An investigation by Radio France has found that the Caf (Caisse d’Allocations Familiales) in Gironde (Nouvelle-Aquitaine), sent a list of personal data to a provider that was giving training to staff. This provider then put the list online and claims it believed that the data was fictitious.

The file was available for 18 months before the investigation and was only taken down after those involved were contacted by the press.

The data included recipients’ date of birth, address, the sum of benefits received and income. People involved in the breach were contacted by the Caf just before Christmas 2022.

Up to 181 data points

The Caf in Gironde is a private organisation with a public mission like all the Caf offices. It regularly holds training for its staff, especially in statistics and the programming language R. This training is offered by a provider based in Paris and includes practical lessons with exercises.

The Caf sent the provider a list of data belonging to 10,204 recipients. The names had been removed, but the other data remained, with up to 181 data points per recipient included. Some even included the dates of birth and guardian names of children.

Using such data, it would be easy to identify the recipients via online searches, even without using their names to search.

File easily accessible

The file was published on the training provider’s website, and accessible to anyone, simply by clicking on a file called ‘CAF.zip’.

The service provider who put the file online, who has remained anonymous, said: “When the Caf sent me the data, I thought they were fictitious. We do not need real data for training, just ‘realistic’ data.

“The file was made available for training purposes on our website and I omitted to take it down afterwards.”

Bastien Le Querrec, legal expert at digital rights advocacy group la Quadrature du Net, told FranceInfo: “These are sensitive, personal data. I don’t think the Caf even has the right to export this.
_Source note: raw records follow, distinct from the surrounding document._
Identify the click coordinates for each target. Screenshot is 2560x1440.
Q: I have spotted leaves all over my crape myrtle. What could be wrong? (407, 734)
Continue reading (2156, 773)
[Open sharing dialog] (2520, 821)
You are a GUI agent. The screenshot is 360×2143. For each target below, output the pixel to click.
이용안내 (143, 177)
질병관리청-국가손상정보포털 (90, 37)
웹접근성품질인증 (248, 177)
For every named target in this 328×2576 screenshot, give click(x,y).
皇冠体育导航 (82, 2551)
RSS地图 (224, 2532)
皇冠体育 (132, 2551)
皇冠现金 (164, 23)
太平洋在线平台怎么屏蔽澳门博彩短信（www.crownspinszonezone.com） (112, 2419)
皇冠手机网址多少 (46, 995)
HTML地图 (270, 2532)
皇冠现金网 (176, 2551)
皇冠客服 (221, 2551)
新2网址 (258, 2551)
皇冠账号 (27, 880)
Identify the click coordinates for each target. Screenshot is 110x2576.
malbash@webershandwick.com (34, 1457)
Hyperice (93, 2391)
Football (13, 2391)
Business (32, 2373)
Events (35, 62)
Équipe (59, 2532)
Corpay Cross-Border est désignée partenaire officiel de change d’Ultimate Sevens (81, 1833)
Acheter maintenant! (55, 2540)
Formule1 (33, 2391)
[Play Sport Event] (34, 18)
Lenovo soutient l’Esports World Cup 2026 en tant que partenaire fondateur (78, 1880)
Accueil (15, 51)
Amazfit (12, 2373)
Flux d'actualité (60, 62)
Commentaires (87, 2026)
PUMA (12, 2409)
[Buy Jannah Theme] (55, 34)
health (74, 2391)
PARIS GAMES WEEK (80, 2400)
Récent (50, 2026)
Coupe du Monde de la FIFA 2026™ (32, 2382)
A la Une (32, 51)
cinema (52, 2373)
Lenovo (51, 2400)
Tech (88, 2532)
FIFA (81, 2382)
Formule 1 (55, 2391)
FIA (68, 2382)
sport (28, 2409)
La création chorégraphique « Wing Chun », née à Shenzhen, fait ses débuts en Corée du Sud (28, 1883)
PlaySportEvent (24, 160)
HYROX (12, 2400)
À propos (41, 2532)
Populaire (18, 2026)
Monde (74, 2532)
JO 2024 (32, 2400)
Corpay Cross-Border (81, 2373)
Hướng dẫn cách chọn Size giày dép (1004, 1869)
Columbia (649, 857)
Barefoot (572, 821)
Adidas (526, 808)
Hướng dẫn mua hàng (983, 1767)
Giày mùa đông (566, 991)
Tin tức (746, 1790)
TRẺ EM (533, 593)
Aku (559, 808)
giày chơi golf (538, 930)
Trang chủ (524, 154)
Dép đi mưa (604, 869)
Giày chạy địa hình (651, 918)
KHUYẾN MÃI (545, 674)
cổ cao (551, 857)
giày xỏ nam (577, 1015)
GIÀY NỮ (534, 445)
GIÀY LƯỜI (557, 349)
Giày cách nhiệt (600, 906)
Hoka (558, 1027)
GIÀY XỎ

Here we have a window onto the private lives of 10,000 people, with very precise information.

“It’s very problematic that the Caf has sent this data to a private provider; they could have done this training with a fictitious list.”

Risk of identity theft

Data protection lawyer Alexandre Iteanu said: “For a data transfer to be legal, it must comply with one of six GDPR rules: consent, contractual, the public interest, the safeguarding of vital interest, legitimate interest, or legal obligation.

“The Caf therefore did not have the right to share this data if it had not informed the person concerned or obtained consent in advance.”

People whose data was leaked may be at greater risk of identity theft, malicious scammers, and fraud, said Mr Le Querrec.

Sanctions for the Caf could be severe, including administrative, civil, and even criminal.

When questioned about the incident, a spokesperson for la Caisse nationale des allocations familiales (Cnaf) said: “This data should never have been put online by the provider”.

It said that the provider had been sent the file in the context of “very limited training” for staff who were bound by “professional secrecy”, and that the document was intended for “strictly internal” use only.

Now, the Caf in Gironde will inform the 10,204 recipients affected, many of whom have already been told. The office has also opened an internal enquiry to “understand how this situation was able to happen and put a more stringent system in place”, it said.